### Activity
Search the records for the word "computer" and report each line that has it.

### Dataset records
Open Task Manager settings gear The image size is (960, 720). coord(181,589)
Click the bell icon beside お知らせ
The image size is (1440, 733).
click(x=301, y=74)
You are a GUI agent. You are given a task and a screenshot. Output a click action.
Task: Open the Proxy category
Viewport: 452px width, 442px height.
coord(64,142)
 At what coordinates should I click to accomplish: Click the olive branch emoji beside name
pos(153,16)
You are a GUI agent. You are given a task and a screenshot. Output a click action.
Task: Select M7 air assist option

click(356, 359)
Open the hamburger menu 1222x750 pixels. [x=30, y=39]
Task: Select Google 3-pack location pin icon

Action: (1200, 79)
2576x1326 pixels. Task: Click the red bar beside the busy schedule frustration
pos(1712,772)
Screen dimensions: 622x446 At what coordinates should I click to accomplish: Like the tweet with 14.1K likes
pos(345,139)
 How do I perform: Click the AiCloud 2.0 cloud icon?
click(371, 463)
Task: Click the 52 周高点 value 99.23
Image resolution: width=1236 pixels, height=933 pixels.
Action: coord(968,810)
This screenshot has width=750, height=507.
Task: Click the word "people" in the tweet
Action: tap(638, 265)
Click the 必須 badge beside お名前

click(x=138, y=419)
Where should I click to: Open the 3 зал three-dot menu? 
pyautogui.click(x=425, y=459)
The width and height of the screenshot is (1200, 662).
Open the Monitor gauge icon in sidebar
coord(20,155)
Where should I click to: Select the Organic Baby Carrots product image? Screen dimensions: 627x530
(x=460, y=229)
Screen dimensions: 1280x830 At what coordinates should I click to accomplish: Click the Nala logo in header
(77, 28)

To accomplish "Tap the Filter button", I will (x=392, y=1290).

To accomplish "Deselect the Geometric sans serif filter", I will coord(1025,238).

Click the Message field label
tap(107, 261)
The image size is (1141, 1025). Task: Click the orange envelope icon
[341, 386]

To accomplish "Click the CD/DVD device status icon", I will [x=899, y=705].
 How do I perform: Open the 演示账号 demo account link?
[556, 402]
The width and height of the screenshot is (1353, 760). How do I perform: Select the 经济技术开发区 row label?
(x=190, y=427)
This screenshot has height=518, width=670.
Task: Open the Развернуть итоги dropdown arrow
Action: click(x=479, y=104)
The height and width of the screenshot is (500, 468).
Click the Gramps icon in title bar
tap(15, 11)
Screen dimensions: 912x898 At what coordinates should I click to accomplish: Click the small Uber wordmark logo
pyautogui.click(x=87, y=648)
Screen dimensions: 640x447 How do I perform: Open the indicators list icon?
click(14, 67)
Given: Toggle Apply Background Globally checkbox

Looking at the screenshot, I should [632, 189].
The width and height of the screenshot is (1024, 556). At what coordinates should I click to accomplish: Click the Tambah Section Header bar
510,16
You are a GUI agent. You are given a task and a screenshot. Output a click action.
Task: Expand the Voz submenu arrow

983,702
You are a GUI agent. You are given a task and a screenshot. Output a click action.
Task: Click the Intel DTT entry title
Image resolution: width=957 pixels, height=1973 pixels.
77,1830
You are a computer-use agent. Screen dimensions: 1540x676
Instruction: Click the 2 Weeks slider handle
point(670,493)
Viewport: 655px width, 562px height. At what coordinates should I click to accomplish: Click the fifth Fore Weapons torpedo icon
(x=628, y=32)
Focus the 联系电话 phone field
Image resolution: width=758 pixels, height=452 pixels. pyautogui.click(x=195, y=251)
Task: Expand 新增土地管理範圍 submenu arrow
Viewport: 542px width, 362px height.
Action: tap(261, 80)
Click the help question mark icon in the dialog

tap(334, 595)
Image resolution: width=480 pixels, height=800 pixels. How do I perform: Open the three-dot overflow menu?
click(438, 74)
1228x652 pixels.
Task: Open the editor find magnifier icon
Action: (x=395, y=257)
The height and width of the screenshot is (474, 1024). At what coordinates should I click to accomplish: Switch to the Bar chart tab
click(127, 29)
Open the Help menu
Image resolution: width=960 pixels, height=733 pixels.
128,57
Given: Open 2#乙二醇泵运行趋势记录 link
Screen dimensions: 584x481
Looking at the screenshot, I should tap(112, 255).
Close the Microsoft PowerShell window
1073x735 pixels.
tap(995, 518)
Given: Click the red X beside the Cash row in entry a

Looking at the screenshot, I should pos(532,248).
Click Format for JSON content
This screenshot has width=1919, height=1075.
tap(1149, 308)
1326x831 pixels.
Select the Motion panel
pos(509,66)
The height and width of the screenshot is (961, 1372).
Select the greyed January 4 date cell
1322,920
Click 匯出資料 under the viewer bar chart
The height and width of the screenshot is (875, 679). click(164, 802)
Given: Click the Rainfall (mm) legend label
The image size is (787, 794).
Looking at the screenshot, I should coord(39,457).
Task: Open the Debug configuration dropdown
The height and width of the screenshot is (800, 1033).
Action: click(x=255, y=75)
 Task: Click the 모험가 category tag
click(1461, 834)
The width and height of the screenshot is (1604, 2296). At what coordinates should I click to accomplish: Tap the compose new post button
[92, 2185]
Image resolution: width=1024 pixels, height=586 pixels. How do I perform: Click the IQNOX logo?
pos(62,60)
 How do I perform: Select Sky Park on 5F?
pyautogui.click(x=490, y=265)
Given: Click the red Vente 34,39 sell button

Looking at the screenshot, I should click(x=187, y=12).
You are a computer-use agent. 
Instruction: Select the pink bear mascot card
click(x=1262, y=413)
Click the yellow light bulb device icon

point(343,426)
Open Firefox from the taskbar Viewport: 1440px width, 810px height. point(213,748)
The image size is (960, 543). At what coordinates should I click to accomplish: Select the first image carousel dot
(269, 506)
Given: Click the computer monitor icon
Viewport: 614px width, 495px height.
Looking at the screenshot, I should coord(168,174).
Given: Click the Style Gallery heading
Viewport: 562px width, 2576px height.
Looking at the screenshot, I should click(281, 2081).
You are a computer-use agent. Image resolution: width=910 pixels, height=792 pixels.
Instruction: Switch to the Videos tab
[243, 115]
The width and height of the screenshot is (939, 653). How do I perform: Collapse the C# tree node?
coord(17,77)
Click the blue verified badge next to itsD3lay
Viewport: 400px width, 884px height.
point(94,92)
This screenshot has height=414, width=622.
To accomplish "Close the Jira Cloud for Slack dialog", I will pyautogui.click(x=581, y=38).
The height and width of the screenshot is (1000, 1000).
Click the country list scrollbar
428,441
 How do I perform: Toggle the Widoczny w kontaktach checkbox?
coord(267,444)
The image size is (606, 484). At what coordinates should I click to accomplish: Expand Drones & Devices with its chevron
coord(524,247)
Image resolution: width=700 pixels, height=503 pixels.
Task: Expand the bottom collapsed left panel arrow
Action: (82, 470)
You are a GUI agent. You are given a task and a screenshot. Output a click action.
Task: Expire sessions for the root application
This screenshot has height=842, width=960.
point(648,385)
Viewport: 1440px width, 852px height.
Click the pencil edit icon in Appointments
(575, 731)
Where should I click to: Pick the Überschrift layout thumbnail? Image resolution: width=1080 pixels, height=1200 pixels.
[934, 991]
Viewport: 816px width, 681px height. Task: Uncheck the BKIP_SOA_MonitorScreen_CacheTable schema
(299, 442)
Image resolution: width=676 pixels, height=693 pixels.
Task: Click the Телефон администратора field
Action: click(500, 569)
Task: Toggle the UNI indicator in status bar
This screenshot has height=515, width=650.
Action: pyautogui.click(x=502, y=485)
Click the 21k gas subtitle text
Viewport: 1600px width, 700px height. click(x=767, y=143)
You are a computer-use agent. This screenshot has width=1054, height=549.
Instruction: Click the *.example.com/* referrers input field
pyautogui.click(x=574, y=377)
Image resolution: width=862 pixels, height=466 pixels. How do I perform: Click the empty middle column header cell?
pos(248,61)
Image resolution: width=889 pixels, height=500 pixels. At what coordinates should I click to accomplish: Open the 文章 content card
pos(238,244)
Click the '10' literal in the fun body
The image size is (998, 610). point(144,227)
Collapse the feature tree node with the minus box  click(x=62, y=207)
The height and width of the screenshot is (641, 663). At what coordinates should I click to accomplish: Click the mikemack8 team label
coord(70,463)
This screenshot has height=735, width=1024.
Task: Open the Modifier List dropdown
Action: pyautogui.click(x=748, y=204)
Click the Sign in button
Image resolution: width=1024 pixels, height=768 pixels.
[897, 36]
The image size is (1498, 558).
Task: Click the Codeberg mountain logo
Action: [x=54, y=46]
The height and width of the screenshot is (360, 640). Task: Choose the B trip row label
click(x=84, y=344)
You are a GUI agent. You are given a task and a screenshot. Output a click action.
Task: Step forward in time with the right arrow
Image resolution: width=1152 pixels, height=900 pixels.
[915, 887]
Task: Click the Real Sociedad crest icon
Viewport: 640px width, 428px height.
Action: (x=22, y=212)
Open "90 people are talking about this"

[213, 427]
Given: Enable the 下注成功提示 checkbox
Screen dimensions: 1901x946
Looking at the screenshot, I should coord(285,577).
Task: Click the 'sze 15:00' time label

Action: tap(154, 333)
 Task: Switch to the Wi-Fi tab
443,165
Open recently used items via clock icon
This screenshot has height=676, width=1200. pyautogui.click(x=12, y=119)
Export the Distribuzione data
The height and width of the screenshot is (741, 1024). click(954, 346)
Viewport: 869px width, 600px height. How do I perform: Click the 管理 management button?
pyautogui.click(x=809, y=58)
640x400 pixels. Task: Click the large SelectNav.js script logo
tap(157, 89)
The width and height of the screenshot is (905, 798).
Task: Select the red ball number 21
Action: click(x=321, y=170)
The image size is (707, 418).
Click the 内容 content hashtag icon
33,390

### Response to the exercise
You are a computer-use agent. Screen dimensions: 1540x676
You are a computer-use agent. 
Given: Click the computer monitor icon
You are a computer-use agent. Image resolution: width=910 pixels, height=792 pixels.
You are a computer-use agent. This screenshot has width=1054, height=549.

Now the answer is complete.